(Stored items from a collection)
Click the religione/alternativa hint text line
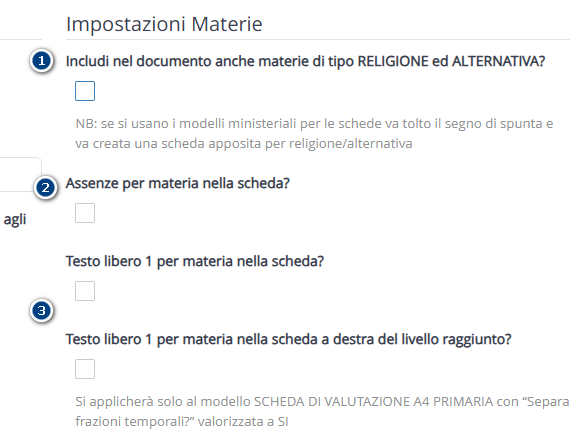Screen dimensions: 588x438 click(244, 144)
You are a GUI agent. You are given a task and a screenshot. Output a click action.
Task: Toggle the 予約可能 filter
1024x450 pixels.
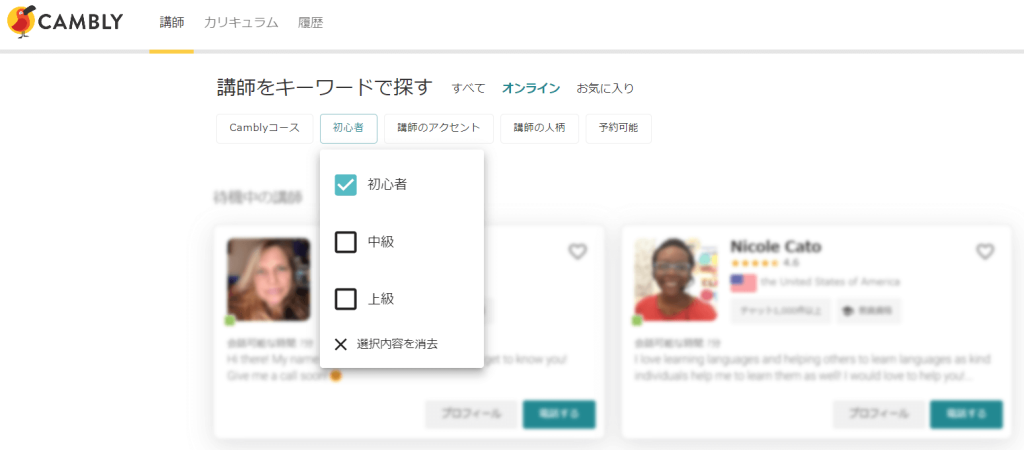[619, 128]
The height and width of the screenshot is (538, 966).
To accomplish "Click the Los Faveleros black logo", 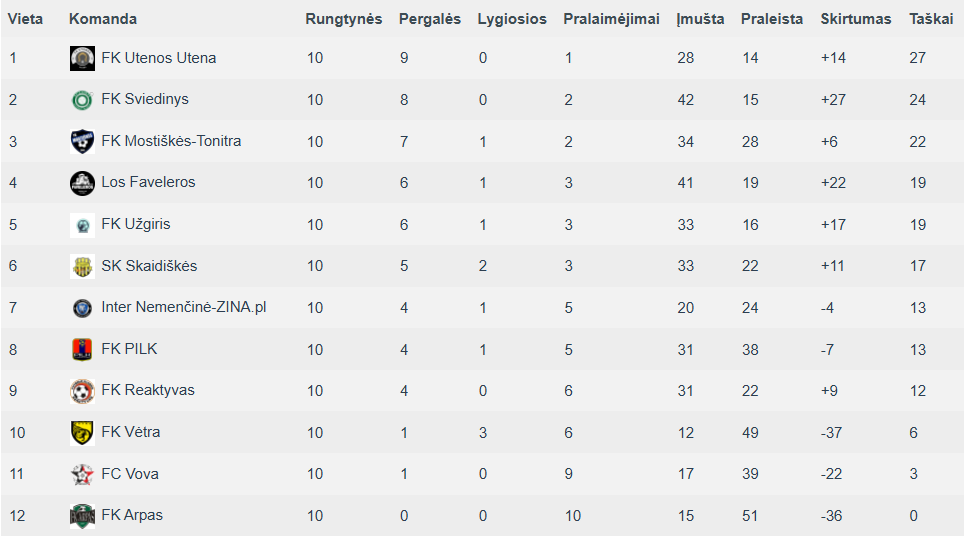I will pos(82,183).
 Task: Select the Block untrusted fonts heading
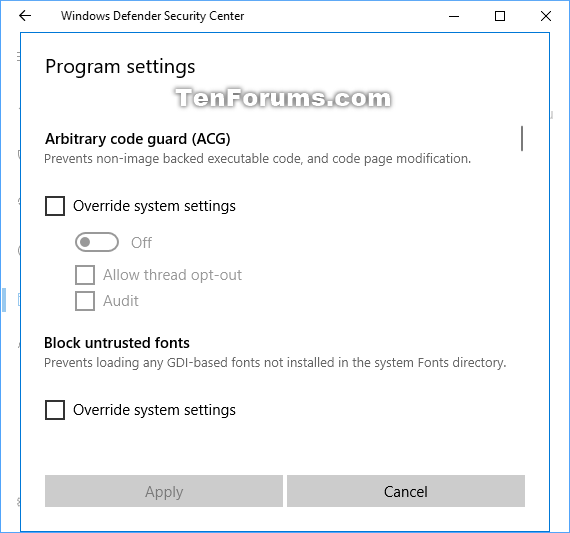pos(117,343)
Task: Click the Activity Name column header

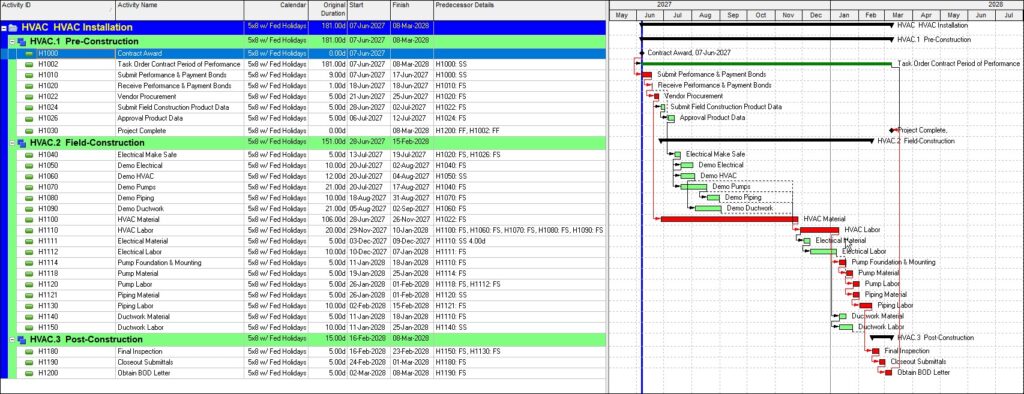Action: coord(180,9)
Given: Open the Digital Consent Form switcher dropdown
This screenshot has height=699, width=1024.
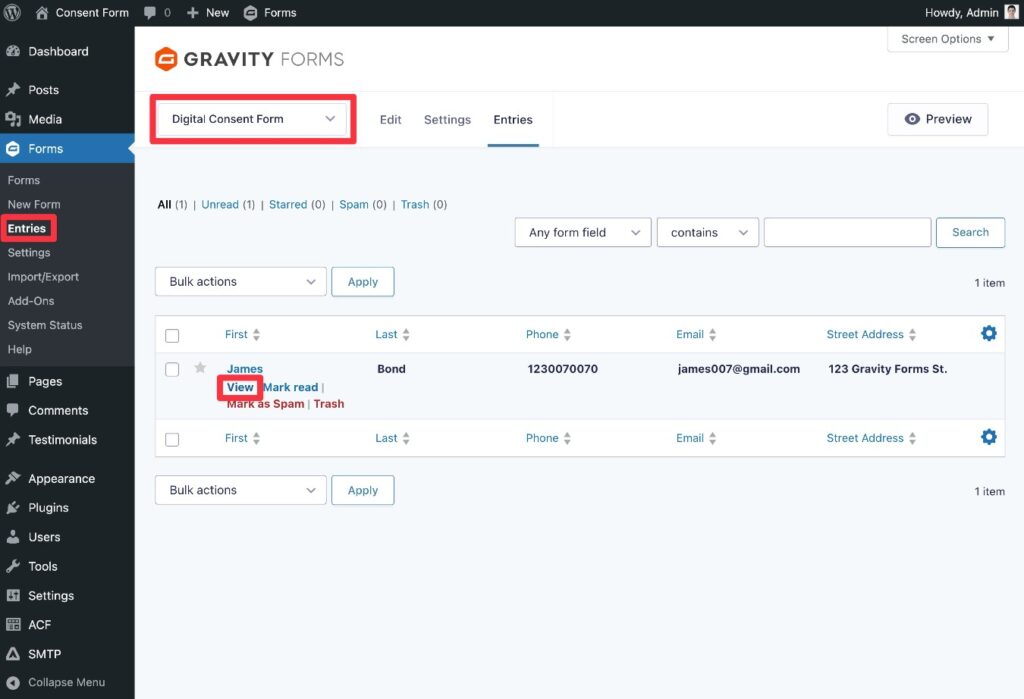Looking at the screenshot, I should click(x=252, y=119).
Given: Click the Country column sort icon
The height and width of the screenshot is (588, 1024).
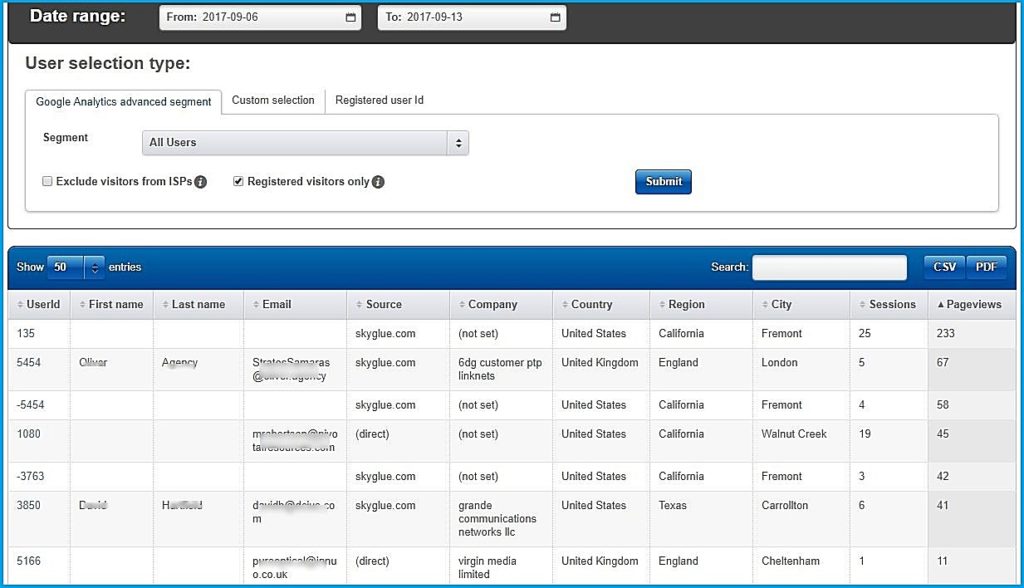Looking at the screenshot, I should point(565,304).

==

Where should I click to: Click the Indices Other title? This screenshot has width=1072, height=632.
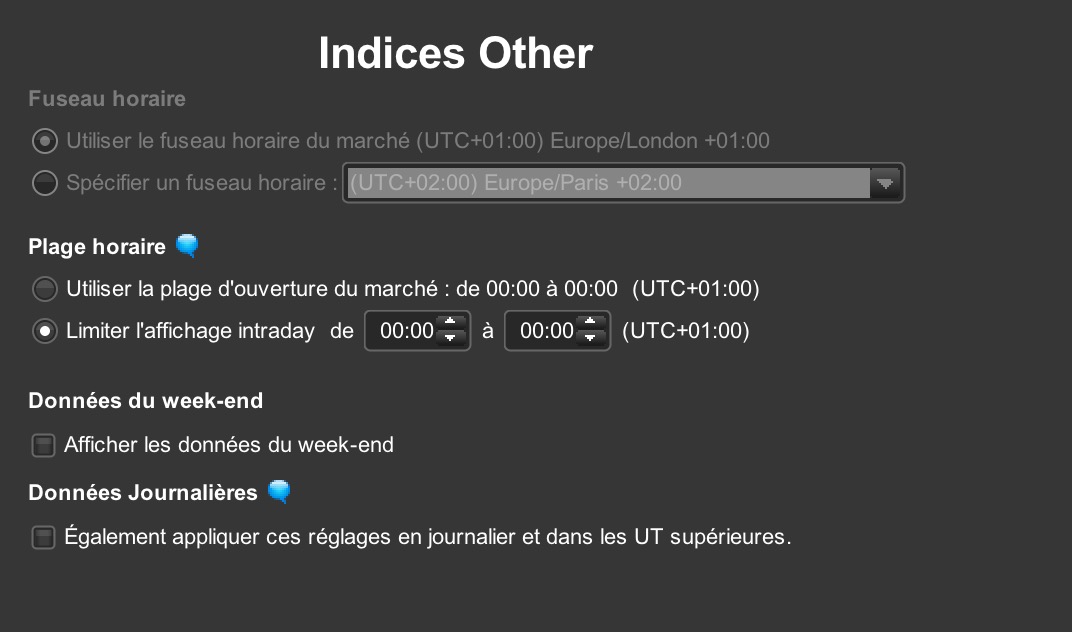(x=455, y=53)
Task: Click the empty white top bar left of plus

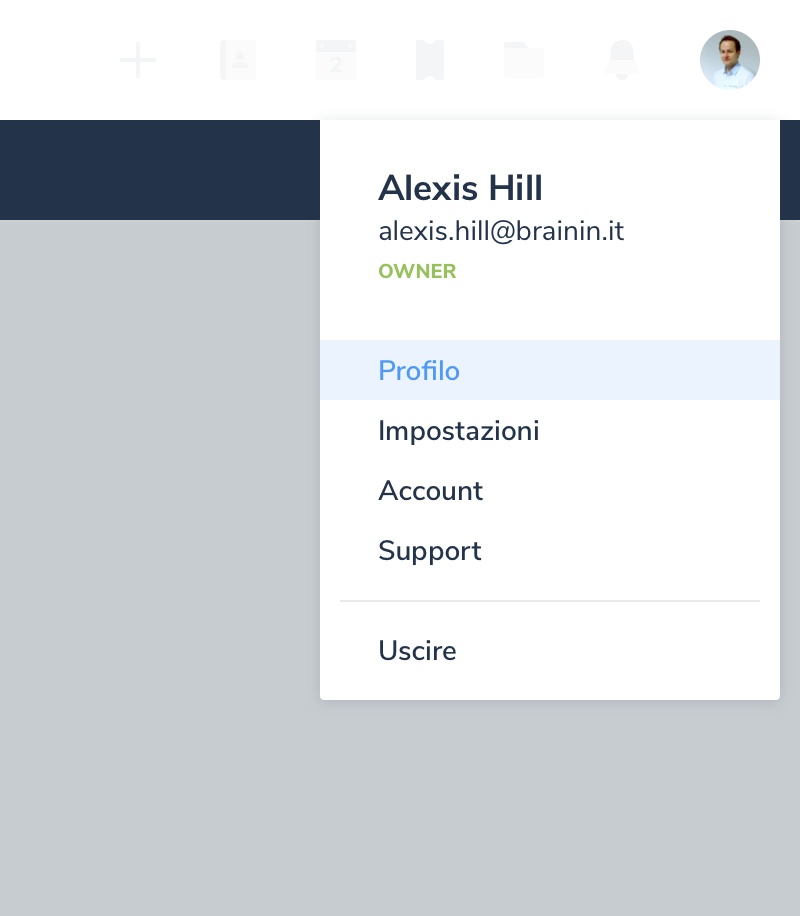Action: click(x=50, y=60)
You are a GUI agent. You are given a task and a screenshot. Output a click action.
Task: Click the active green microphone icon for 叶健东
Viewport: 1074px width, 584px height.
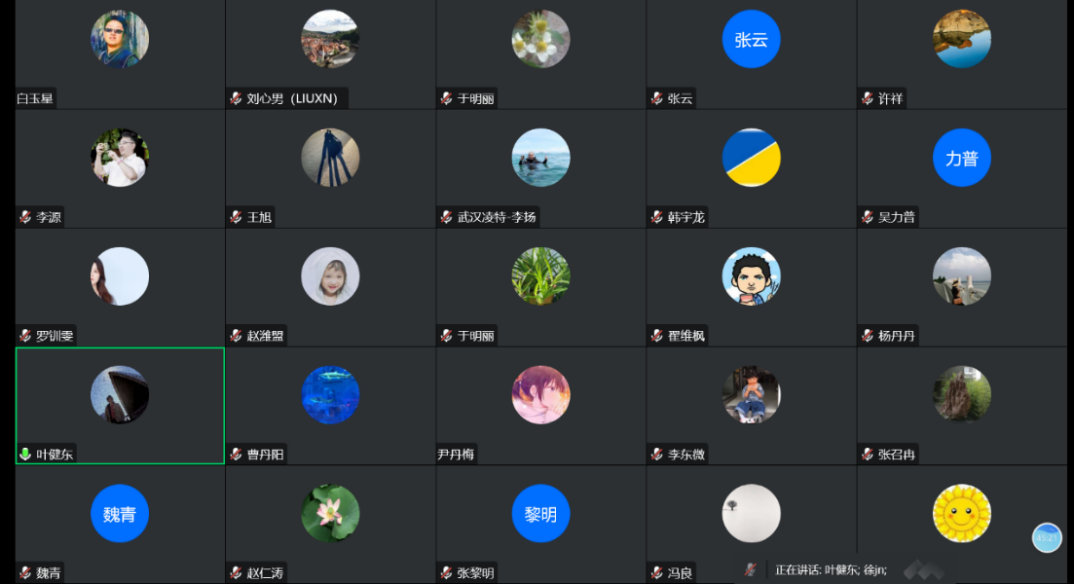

◆ **EXERCISE DETAILS**
Filtering the entries above by the word "icon", copy each line that matches.

◆ **REPLY TO THE TASK**
Given: Click the Country column sort icon
Task: Click the active green microphone icon for 叶健东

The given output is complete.